___ Information given
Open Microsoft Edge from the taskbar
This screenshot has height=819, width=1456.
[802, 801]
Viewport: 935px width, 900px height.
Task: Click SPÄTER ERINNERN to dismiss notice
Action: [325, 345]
______
Stated problem | Rewrite the records above as a numbered list, one line per item, and leave out any blank lines.

Task solution |
1. Open Microsoft Edge from the taskbar
2. This screenshot has height=819, width=1456.
3. [802, 801]
4. Viewport: 935px width, 900px height.
5. Task: Click SPÄTER ERINNERN to dismiss notice
6. Action: [325, 345]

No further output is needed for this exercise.